Dipna menatap dirinya sekali lagi di depan cermin, memastikan bahwa ia benar-benar sudah siap menghadapi hari ini. Hari pertama berkuliah di Jepang, kota impiannya.
Dipna memilih jurusan bisnis dan manajemen, entah sejak kapan dia sangat berminat terhadap dunia bisnis, rencana bisnis pun belum ada sama sekali. Namun, ia punya satu mimpi yang selalu menjadi pertanyaan bahwa apakah pantas dijadikan sebagai impian bisnis atau semacamnya.

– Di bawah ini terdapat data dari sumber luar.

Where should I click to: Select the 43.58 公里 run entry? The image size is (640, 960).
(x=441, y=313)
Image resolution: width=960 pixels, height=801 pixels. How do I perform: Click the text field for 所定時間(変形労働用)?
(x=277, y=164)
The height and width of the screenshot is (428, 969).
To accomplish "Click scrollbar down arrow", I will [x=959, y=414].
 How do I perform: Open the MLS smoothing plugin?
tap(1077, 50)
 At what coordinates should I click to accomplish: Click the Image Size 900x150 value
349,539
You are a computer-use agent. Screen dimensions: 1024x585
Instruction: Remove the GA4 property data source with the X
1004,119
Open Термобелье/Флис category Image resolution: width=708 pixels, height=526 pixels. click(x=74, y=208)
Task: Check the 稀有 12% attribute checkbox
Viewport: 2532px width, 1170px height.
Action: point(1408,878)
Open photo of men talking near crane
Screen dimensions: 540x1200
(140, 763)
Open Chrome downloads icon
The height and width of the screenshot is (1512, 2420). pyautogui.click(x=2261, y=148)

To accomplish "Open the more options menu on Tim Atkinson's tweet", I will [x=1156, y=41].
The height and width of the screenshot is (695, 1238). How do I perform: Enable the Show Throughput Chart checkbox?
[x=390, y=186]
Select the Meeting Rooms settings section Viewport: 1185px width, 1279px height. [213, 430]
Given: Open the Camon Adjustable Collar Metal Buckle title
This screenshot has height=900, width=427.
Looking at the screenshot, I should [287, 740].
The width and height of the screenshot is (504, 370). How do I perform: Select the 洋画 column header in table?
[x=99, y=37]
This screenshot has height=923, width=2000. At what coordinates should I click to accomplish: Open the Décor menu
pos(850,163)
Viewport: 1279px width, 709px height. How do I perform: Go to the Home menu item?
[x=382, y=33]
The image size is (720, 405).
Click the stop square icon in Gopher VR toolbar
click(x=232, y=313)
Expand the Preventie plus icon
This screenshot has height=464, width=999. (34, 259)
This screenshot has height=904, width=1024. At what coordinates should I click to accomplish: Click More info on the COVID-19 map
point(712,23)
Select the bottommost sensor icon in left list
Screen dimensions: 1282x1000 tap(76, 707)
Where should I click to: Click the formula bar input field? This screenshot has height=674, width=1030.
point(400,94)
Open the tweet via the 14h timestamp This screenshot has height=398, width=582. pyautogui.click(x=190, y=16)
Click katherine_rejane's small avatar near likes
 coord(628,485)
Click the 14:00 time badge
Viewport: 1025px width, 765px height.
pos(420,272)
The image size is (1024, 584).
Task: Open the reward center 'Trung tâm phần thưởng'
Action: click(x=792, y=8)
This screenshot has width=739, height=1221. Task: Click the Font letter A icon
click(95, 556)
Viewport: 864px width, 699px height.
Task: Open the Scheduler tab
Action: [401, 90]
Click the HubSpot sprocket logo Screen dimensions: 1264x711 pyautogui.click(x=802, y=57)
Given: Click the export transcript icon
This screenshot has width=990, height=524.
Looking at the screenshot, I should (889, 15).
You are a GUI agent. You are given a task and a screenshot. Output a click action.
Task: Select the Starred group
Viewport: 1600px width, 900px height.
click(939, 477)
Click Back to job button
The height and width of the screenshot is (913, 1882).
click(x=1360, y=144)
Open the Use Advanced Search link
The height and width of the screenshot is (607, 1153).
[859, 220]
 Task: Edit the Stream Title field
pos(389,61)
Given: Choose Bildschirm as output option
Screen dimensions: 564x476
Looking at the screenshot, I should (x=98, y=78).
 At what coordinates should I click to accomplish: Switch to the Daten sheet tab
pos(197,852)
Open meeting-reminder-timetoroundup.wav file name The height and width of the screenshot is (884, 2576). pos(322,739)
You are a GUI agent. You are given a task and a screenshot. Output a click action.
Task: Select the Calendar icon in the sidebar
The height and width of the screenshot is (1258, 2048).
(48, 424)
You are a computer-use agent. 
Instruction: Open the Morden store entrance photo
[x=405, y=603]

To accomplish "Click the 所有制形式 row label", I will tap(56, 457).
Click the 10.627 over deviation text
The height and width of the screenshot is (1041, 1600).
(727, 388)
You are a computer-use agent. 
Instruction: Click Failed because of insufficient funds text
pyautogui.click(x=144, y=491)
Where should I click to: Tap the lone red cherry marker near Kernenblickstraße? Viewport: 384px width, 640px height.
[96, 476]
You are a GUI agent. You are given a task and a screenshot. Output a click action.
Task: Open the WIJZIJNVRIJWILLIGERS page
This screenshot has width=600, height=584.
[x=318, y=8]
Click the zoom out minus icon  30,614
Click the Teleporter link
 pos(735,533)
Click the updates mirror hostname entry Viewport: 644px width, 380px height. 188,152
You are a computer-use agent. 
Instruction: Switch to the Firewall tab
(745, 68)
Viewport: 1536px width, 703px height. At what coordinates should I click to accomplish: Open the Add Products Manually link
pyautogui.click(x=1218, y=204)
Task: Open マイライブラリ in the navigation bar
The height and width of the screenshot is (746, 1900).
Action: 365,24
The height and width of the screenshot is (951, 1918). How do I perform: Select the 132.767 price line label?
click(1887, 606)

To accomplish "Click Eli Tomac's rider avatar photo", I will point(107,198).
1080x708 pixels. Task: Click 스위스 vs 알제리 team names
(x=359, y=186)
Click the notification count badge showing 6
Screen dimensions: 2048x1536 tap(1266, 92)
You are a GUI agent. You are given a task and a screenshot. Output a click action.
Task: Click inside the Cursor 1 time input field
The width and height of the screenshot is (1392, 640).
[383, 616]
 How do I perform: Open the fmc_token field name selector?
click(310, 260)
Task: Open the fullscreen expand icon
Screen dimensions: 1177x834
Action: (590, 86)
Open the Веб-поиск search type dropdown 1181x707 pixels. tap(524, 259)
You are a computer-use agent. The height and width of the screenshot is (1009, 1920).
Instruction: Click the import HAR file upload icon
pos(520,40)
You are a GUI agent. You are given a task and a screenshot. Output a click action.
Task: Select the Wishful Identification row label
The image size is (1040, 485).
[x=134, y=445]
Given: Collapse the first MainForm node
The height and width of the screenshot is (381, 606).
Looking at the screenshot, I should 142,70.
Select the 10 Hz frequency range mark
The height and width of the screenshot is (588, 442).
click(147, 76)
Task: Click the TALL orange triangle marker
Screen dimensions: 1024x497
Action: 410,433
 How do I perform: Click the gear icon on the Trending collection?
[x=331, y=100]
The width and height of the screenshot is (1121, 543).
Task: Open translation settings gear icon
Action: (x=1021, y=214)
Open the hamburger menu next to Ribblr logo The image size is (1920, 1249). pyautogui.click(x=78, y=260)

Dipna pernah dan masih bermimpi bahwa suatu saat nanti ia memiliki sebuah toko megah yang di dalamnya menjual segala sesuatu yang berbau strawberry, mulai dari buah strawberry itu sendiri, jus buahnya, pernak-pernik berbentuk strawberry atau bahkan alat skin care perisa strawberry.
Kadang Dipna menertawakan sendiri mimpi sederhananya itu.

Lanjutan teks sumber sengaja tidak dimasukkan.